> **What you are asked to do**: Go through the entries below and copy each line that holds the word "computer".

[Dataset records]

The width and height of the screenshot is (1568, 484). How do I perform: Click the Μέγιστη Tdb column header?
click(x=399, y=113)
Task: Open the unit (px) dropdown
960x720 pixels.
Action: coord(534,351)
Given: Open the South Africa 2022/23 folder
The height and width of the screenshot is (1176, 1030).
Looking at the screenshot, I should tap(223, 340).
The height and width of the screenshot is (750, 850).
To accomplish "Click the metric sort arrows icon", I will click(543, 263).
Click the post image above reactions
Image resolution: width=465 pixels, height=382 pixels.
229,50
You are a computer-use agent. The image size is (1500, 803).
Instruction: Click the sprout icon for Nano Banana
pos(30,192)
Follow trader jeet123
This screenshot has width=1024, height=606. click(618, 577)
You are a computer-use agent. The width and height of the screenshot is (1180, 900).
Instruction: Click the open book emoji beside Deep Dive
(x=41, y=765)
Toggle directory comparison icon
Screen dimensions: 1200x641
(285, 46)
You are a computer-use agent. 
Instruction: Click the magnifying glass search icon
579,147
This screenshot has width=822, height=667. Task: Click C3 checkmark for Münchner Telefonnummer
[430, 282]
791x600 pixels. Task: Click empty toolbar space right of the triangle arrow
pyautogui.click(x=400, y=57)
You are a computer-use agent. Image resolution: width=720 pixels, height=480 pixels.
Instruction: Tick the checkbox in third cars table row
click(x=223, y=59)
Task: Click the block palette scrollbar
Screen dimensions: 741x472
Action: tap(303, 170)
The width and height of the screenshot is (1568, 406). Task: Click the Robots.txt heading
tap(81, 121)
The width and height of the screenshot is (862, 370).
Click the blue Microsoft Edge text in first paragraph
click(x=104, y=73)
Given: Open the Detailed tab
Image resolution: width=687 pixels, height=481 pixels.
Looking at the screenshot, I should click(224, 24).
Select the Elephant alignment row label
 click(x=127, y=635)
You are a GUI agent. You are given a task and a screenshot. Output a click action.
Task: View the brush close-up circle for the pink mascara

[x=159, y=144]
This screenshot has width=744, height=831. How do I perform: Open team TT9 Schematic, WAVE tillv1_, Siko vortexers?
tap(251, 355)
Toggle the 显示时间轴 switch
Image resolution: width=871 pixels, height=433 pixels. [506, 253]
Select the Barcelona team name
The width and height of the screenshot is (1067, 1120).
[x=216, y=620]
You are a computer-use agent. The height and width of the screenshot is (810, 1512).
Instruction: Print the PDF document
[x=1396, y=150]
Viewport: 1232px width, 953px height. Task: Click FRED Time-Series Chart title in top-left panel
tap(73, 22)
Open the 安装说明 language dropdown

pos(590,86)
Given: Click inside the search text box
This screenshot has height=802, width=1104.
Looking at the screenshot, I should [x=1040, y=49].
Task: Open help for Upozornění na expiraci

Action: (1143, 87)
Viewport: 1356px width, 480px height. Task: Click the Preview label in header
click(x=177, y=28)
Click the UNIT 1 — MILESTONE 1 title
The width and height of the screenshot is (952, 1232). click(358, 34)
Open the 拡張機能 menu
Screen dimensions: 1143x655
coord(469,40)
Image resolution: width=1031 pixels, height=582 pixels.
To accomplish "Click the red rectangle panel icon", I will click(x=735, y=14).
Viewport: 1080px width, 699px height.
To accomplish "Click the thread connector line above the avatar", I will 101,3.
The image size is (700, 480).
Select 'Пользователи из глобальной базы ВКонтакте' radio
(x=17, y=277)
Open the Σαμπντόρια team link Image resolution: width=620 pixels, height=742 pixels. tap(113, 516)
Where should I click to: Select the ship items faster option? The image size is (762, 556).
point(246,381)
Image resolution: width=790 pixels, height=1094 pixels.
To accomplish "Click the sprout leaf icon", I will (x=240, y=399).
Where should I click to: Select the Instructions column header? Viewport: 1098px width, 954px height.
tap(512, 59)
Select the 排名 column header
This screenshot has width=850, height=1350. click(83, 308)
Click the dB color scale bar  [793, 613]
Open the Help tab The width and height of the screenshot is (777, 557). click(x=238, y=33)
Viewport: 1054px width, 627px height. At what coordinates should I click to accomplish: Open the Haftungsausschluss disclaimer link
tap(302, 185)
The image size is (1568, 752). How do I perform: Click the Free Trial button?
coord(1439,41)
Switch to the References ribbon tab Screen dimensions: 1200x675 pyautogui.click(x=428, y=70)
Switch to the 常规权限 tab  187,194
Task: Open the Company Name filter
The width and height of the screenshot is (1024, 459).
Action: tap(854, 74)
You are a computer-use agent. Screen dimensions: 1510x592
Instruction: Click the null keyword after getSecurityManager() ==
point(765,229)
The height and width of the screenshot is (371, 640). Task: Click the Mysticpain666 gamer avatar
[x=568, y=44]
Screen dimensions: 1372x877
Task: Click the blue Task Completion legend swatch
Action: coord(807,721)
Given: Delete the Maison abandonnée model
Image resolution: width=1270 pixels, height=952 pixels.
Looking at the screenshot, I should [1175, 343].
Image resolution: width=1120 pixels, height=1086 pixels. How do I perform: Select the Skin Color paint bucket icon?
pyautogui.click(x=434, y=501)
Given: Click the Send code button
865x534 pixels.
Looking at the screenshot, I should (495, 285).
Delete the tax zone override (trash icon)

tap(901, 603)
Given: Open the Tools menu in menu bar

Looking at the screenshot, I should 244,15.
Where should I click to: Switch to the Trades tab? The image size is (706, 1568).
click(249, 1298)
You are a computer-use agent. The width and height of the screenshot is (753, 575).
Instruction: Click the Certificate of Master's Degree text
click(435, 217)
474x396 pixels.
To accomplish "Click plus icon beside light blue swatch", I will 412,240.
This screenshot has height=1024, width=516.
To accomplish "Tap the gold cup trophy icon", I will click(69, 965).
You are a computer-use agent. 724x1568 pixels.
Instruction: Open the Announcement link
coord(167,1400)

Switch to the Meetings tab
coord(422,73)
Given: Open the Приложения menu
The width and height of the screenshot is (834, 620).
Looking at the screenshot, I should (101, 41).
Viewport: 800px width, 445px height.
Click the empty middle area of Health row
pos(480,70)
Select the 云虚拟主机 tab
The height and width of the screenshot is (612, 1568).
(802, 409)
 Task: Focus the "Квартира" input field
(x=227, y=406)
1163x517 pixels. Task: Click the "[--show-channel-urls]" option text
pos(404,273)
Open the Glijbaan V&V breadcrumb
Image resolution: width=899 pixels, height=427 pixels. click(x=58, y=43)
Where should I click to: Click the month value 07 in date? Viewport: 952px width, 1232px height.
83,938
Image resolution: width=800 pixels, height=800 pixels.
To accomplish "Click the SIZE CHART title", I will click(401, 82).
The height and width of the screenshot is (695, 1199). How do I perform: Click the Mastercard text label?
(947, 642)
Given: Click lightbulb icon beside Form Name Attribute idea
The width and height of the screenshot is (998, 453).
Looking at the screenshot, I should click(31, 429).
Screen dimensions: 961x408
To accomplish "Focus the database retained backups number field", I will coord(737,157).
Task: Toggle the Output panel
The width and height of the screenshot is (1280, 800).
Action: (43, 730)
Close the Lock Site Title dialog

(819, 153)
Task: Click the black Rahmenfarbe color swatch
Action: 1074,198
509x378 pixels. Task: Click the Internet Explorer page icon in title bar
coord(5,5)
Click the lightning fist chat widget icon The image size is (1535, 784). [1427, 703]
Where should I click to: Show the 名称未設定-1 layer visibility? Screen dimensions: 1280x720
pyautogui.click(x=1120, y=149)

> **Written solution**:
You are a computer-use agent. The image size is (1500, 803).
You are a computer-use agent. The width and height of the screenshot is (1180, 900).
You are a computer-use agent. 
You are a computer-use agent. Image resolution: width=720 pixels, height=480 pixels.
You are a computer-use agent. The height and width of the screenshot is (810, 1512).
You are a computer-use agent. Screen dimensions: 1510x592
You are a computer-use agent. The width and height of the screenshot is (753, 575).
You are a computer-use agent. 724x1568 pixels.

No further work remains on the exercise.